In amaranth PC1 (31.09%) (Figure 5a, Table S2) axis integrated biomass (FW, DW, LA), photochemical parameters (Fv/Fm, Y(II), qP, ETRmax), soluble sugar, DPPH and ABTS, TPC antioxidant measures, and thus differentiated monochromatic and combined spectrum light impacts on amaranth. Distribution according to PC2 (23.41%) axis responded to FRAP antioxidant properties, total protein contents, NPQ, qN indices, and thus separated the impact of monochromatic R and RBFr impact from B and RB. In barbarea (Figure 5b, Table S2), the main differentiation between monochromatic red and other lighting conditions, according to PC1 (30.97%), is driven by Fv/Fm, Y(II), total protein, sugar, and pigment contents. A scattered distribution along PC2 (29.89%) is mainly attributed to growth parameters and Y(NPQ), NPQ, and coefficients of photochemical quenching qN, qP, and qL.
In chrysanthemum (Figure 5c, Table S2), PC1 (34.19%) explained the differentiation of monochromatic RED from other treatments based on PAM parameters, including Fv/Fm, Y(NPQ), qP, qL, as well as biometric and antioxidant parameters. In perilla (Figure 5d, Table S2), red light was excluded from others by PC1 (37.28%) across all main fluorescence parameters, ETRmax, as well as biometric parameters, and chlorophyll, lutein and β carotene contents.

4. Discussion

The present study explored how light spectral composition affects plant physiological responses by integrating chlorophyll fluorescence with growth, biochemical, and pigment traits across diverse leafy vegetables. This integrative approach allows fluorescence-derived parameters to be interpreted in relation to whole-plant performance, providing insight into species-specific responses to controlled lighting spectrum. In this context, chlorophyll fluorescence sensing is a non-destructive, continuous-monitoring approach that enables assessment of plant physiological status without disrupting growth, supporting its use as a proxy sensing method in controlled environments. Although this technique presents certain limitations, including signal sensitivity, high instrument precision requirements, and complex data interpretation [22], the results of this study demonstrate that fluorescence parameters respond selectively to light spectral conditions in a species-dependent manner.

4.1. Light Spectrum Effects on Plant Growth and PSII Photochemistry

Photosystem II (PSII) plays a central role in the light-dependent reactions of photosynthesis, initiating the conversion of light energy into chemical energy [26]; therefore, PAM fluorometry serves as a valuable approach for examining photosynthetic responses to a range of biotic and abiotic factors.
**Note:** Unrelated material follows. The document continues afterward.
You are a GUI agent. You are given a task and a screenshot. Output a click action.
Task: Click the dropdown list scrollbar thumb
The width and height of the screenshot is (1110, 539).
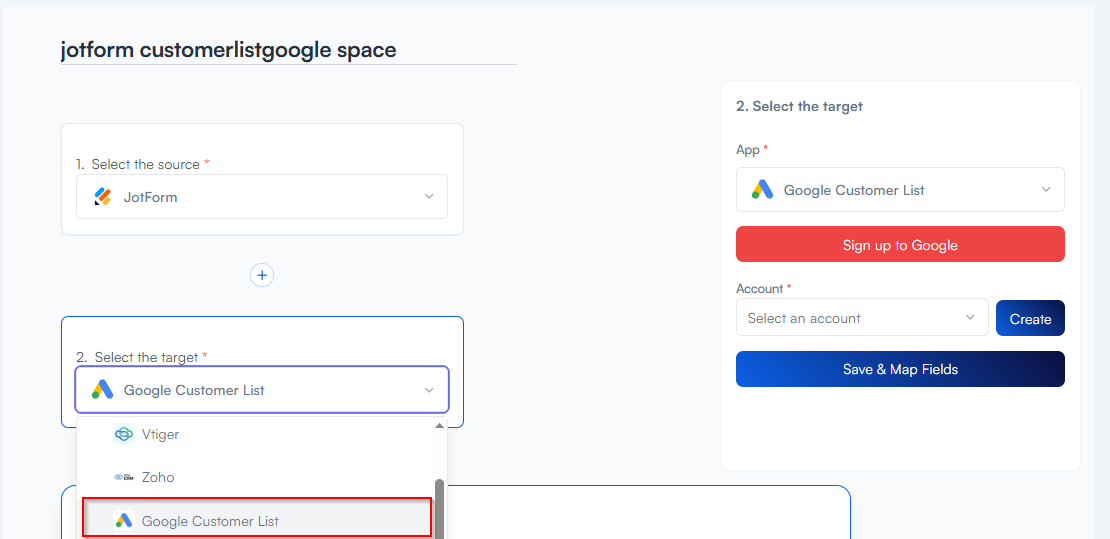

Concurring with other studies [15,24,38,39,40], Fv/Fm, the quantum yield of the photosynthetic electron transport chain ΦPSII (synonym of Y(II) used in PAM measurements), regulated non-photochemical energy dissipation Y(NPQ), photochemical quenching coefficients qP, qL, and electron transport rate ETR were responsive to applied treatments in our experiments. At the same time, the primary measured PAM parameters (Fo’, Fm’) were less consistent indicators, responding to the lighting spectrum. Fv/Fm is the ratio of variable fluorescence (Fv) (Table 1 and Figure 2) to maximum fluorescence (Fm) and therefore reflects the maximum efficiency of Photosystem II (PSII) [17]. Under optimal conditions, Fv/Fm values generally fall within the range of 0.74–0.85 [41], while reductions in this parameter indicate disruptions in electron transport or impairment of the PSII reaction center, commonly associated with abiotic stresses such as excessive light, drought, salinity, and temperature extremes. However, as a wide range of factors can influence Fv/Fm values, it is not a specific index, and its interpretation is context-dependent [42]. Several studies report Fv/Fm values below 0.8 to be consistent with acceptable plant growth performance under monochromatic light in CEA [38,43]. In our data, the Fv/Fm value ranged from 0.70 in amaranth and perilla to 0.76–0.78 in barbarea and chrysanthemum, when cultivated under an RB spectrum. Only monochromatic red light reduced values in all plants, indicating unfavorable conditions. This reduction was accompanied by increased non-photochemical energy dissipation parameters, including non-photochemical quenching NPQ and quantum yield of regulated energy dissipation Y(NPQ), indicating enhanced photoprotective energy dissipation under red-dominant light conditions, as well as significantly reduced fresh and dry weight in amaranth, under R treatment. Such responses may reflect imbalances in the distribution of excitation energy between photosystem I and photosystem II, which is described as part of photoprotection and light acclimation processes [44], and can occur under spectrally narrow light sources.
According to our results, combined red–blue spectra generally maintained higher photochemical efficiency Y (II) and electron transport rates (ETRmax). It is documented that blue light contributes to the regulation of stomatal conductance, chloroplast movement, and photoprotective responses, which together support more stable PSII performance [14]. The weaker spectral sensitivity of chlorophyll fluorescence parameters observed in our results in barbarea and chrysanthemum indicates that the photochemical apparatus of these species may be less sensitive to spectral variation under the applied growth conditions. The most pronounced morphological response to lighting spectrum was observed in Amaranthus tricolor, where supplemental far-red radiation markedly stimulated stem elongation. This response is consistent with well-known phytochrome-mediated shade-avoidance mechanisms, where far-red light shifts the phytochrome equilibrium toward the inactive form and promotes elongation growth [45].
In contrast, plant height in Chrysanthemum coronarium remained largely unaffected by spectral treatments, indicating reduced morphological sensitivity to far-red supplementation under the conditions investigated. Following, no significant correlation was determined between measured PAM indices and growth parameters in barbarea, while in chrysanthemum and perilla, biomass yield strongly correlated with Fv/Fm, and in amaranth, with qP and qL. In amaranth, a strong positive correlation was also determined between ETRmax values and leaf area, fresh and dry plant weight. However, Kim and van Iersel, (2022) [15] proposed, that photons, absorbed by non-photosynthetic pigments do not contribute to electron transport, therefore, the physiological relevance of ΦPSII and ETR measurements of plants with significant anthocyanin levels, such as red leaf amaranth, is questionable, especially when anthocyanin contents in leaves are also significantly affected by applied light parameters [46,47]. Moreover, ETR measurements are complex and time-consuming, therefore less suitable for proxy sensing in CEA.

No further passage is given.